## start Excerpted passage

Presently, Terracotta's primary feature is to experimentally manipulate LMS assignments. Assignments instruct students to perform learning activities, and as such, assignments are the vehicles that connect students with practice, feedback, resources, interventions, and formative assessments. In many ways, assignments occupy a central element of education systems, because when students have autonomy to choose their own learning strategies, long-standing evidence shows that students’ choices are often suboptimal (Kornell & Bjork, 2007; Pressley et al., 1989). Furthermore, assignments are increasingly used to administer social and motivational interventions in education settings (Harackiewicz & Priniski, 2018; Yeager et al., 2019). Thus, what a teacher should assign, and how they should assign it, represent foundational priorities for education research (Benassi et al., 2014; Borman, 2002; Cohen et al., 2003; Dunlosky et al., 2013). At a high level, Terracotta makes it possible to create different versions of an LMS assignment (which might vary in instructions, contents, resources, etc.) and to randomly assign students to experience these different versions.

An experiment in Terracotta is created using an interactive guide (see screenshots in Fig. 1). Like the US Department of Education’s Evidence-to-Insight (e2i) Coach (formerly RCE Coach; Office of Educational Technology, 2017), Terracotta walks the researcher through a sequence of design decisions, such as the number of treatment conditions, treatment design, informed consent, uploading materials, and so on. But unlike e2i Coach, which then leaves researchers to go out and conduct studies on their own, Terracotta embeds the experiment, as designed, automatically within the LMS. From the student's perspective, they complete assignments in the LMS as usual, but behind the scenes, Terracotta manages the details of presenting the appropriate experimental variations to different students and collecting data along the way.

## end Excerpted passage

__The exercise__. In the passage about Terracotta, what does Terracotta do after the design steps that e2i Coach leaves researchers to do on their own?

## start Dataset section

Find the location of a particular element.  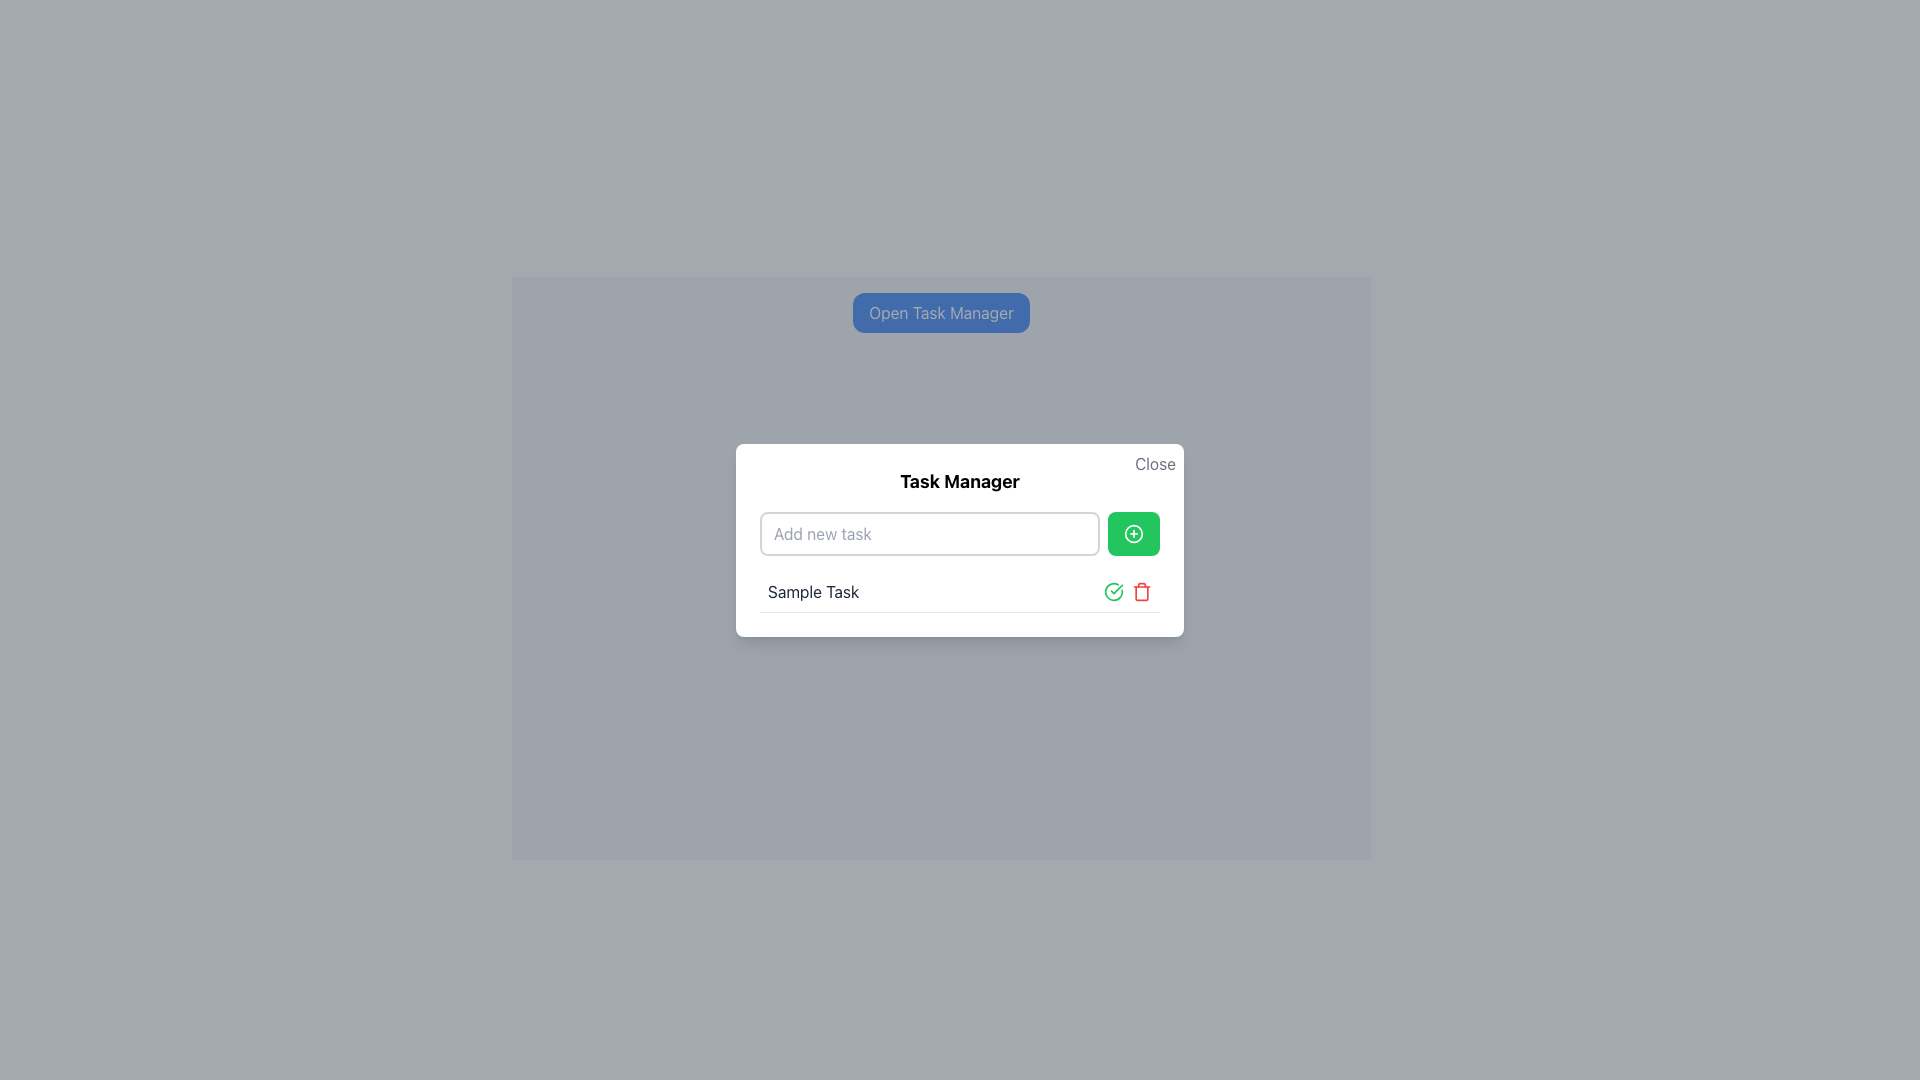

the 'Close' button displayed in gray font at the top-right corner of the modal is located at coordinates (1155, 463).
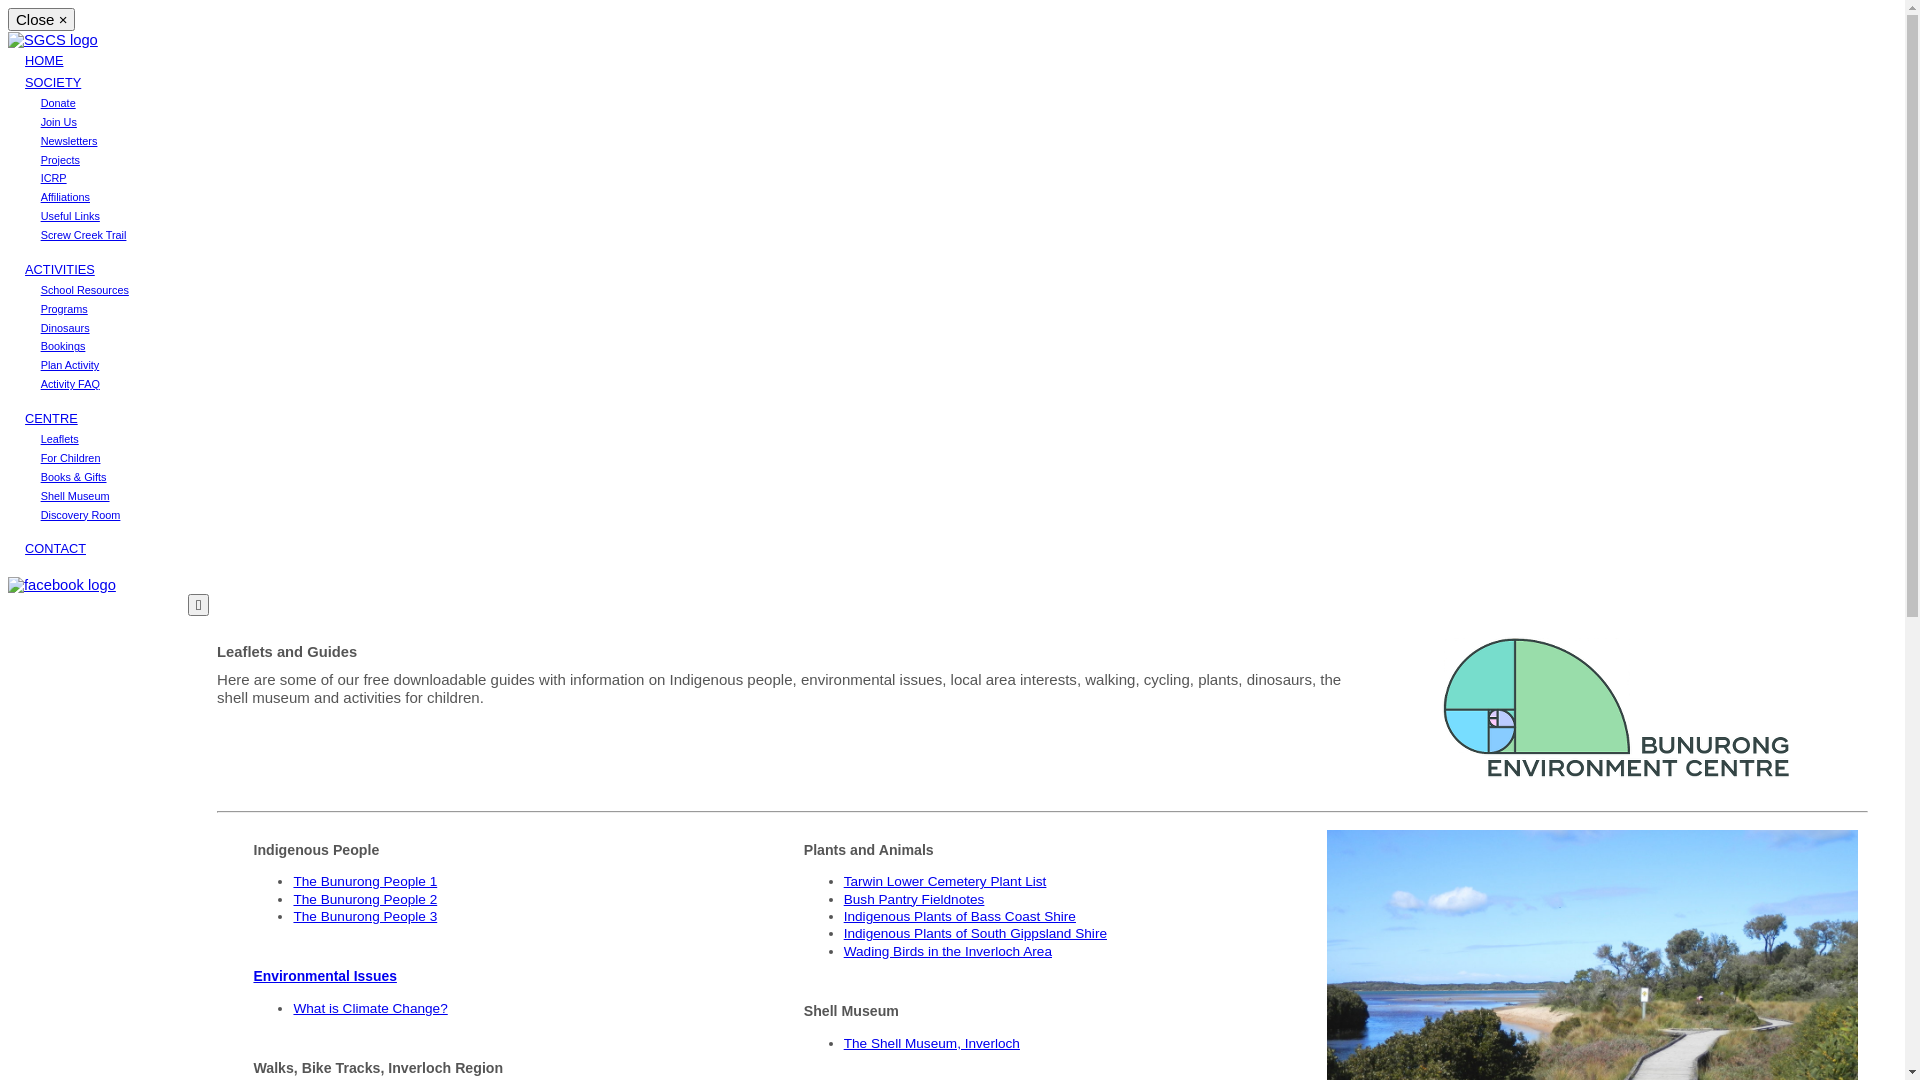 This screenshot has height=1080, width=1920. What do you see at coordinates (84, 289) in the screenshot?
I see `'School Resources'` at bounding box center [84, 289].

## end Dataset section

__Output below__. It automatically embeds the experiment, as designed, within the LMS.